高校は早稲田摂陵高校に内部進学し、硬式野球部に入部し、後に大学でも一瞬チームメイトとなる下久保尚哉(令和4年卒=早稲田摂陵)、篠原大成(令和4年卒=早稲田摂陵)、田中創士(令和4年卒=早稲田摂陵)と出会います。一年生の6月に一年生だけで練習試合を行い、5回を無失点で抑え、最高のスタートを切りました。しかし、これが高校野球のピークでした。中学時代に身につけたサイドスローの感覚が鈍り、徐々にコントロールが悪くなり、練習試合ですら登板する機会も減っていました。顧問の先生Aと衝突し、何ヶ月か相手にしてもらえないこともありました。また、登板して炎上した際には顧問の先生Bから「お前のせいで負けたんや!」と言われたこともありました。ちなみにこの時期に早稲田大学への内部進学の道は断たれました。そんな自分を救ってくれたのは早稲田大学出身の当時の監督と直原コーチという方でした。Bチームでも相手にしてもらえなかった私がAチームに帯同することになり、腐ることなく練習に励んでいましたが、コントロールの悪化が止まらず、気づけば投げることが怖くなっていました。そして転機となったのは高校2年の春のB戦です。冬の間に誰よりも走り込みをし、野球に向き合っていた私は覚悟を決めてマウンドに上がりました。炎上という結果に終わり、あまり練習を見ていない顧問の先生Bからの「お前は冬の間何をやっていたんや?」という言葉で心が折れ、野手転向を決断します。バッティングにはそれなりに自信があったため、自分達の代に変わった時に活躍することを目標に練習に励みました。秋の大会の直前、背番号が手に届きかけた頃でした。下久保が投入したマシンのボールが手に当たり骨折をします。届きかけた背番号は幻となりました。しかし、まだ終わった訳ではないため、切り替えて練習に励みます。人生最大のターニングポイントは2年の2月でした。ウエイトトレーニング中にマシンに引っかかっていた金具を抜いた瞬間、右手が血に染まり、小指がおかしな方向を向いていました。そうです。複雑骨折です。その後手術となり、春の大会はもちろん夏の大会にも間に合わない状況となり、完全に心が折れてしまいました。その1ヶ月後にあった関東遠征にとりあえず着いて行きましたが、その状況に同情した監督から「打席立ってみるか?」と声をかけていただき、とりあえず打席に立ちました。もちろん練習はおろか、1スイングもしていません。たまたま打ち頃の球がきたため振ったらホームランになり、本当に嬉しかったです。その後、同級生のスーパースターだった清宮幸太郎(現・北海道日本ハムファイターズ)、安田尚憲(現・千葉ロッテマリーンズ)とチームが一戦交える機会があり、それが数少ない良い思い出となりました。小指が完治していなかったため、このまま復帰とはいかず、5月頃に復帰しましたが、「時既に遅し」で、メンバーの枠に自分の居場所はありませんでした。結局最後までスタンドでチームを見守り、高校野球を終えました。そして新たな目標に一般受験での早稲田大学合格を掲げます。

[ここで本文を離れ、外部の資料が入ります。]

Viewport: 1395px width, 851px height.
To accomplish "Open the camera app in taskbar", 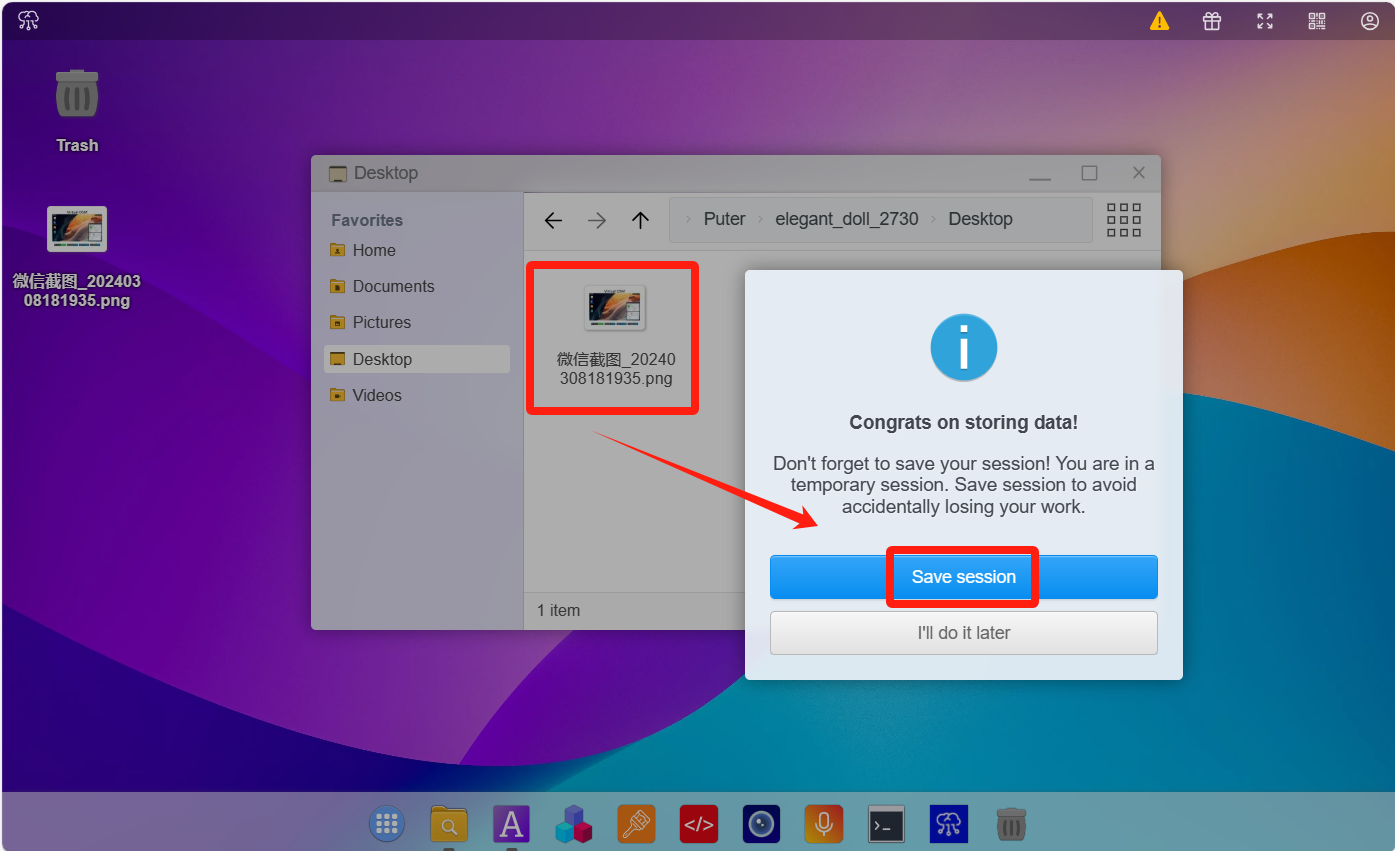I will (x=761, y=824).
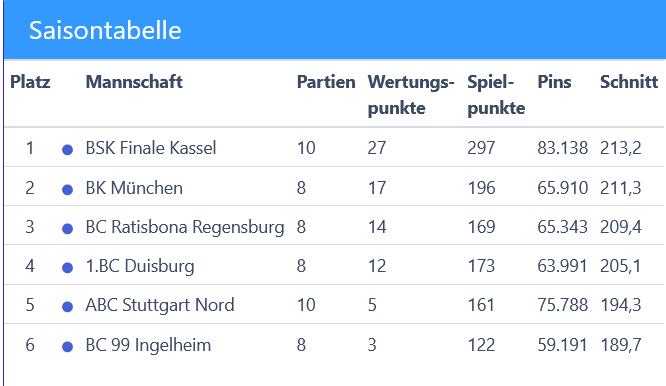Open the 1.BC Duisburg team entry
Image resolution: width=666 pixels, height=386 pixels.
coord(140,266)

そして気づけば4年経っていました。浪人時代は特に話すことがないため割愛します。


大学では過去のチームメイトが在籍する準硬式野球に入部しました。4年の関東選手権までメンバー外で、Bチームの帝王と化していましたが、春のリーグ戦の東大戦で初出場を果たし、続く明治戦では岡田和也(スポ4/國學院久我山)の代わりに守備につき、それ以降スタメンで出させていただきました。まさか守備で出るとは思っていなかったのでとても緊張しましたが、自分が応援される側になる幸せな時間でした。また、微力ではありましたが、チームの完全優勝に貢献でき、身に余る思いをさせていただきました。間違いなく今が全盛期、primeです。来月、自分としては初めての全国の舞台になりますが、悔しさを飲んだ高校3年間と憧れを追い続けた浪人3年間。その2つを合わせた背番号『33』を背負って戦います。あわよくば活躍して、今の自分を創ってくれた過去の自分に捧げたいと思います。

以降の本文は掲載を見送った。